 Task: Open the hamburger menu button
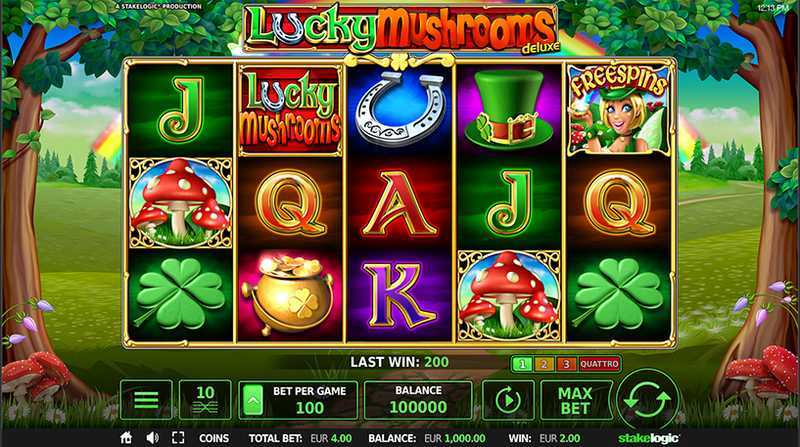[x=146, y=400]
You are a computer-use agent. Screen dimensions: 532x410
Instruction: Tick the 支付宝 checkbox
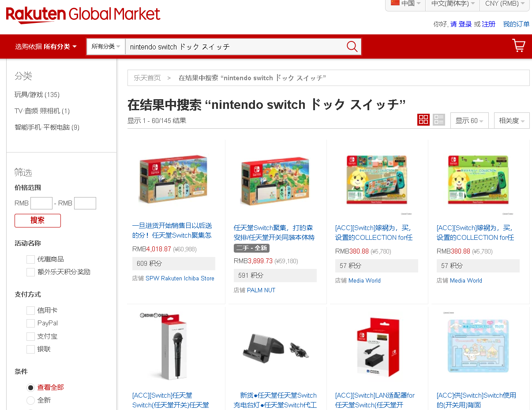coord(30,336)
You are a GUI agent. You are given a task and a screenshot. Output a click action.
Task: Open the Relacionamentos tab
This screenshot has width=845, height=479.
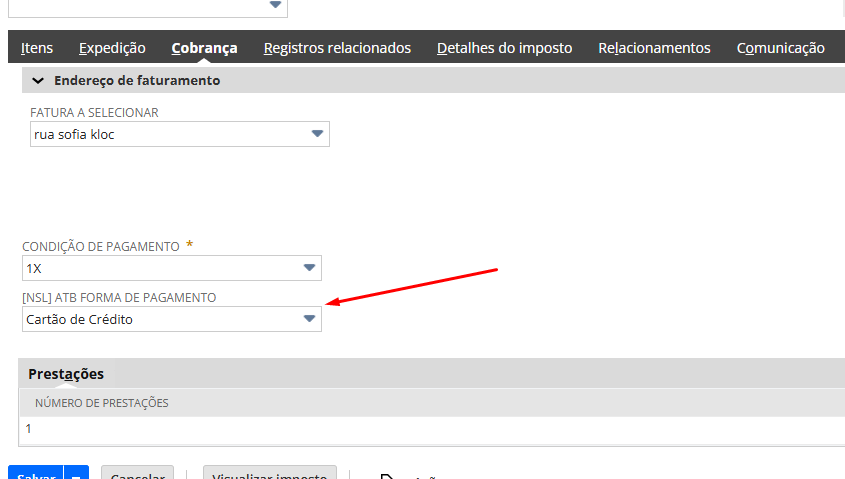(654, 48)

* **TASK OBJECTIVE**:
Leaving the images behind, set down every entry word for word.

* **ANSWER SECTION**:
 Task: Open the hamburger menu button
[x=146, y=400]
You are a computer-use agent. Screen dimensions: 532x410
Instruction: Tick the 支付宝 checkbox
coord(30,336)
You are a GUI agent. You are given a task and a screenshot. Output a click action.
Task: Open the Relacionamentos tab
This screenshot has width=845, height=479.
(654, 48)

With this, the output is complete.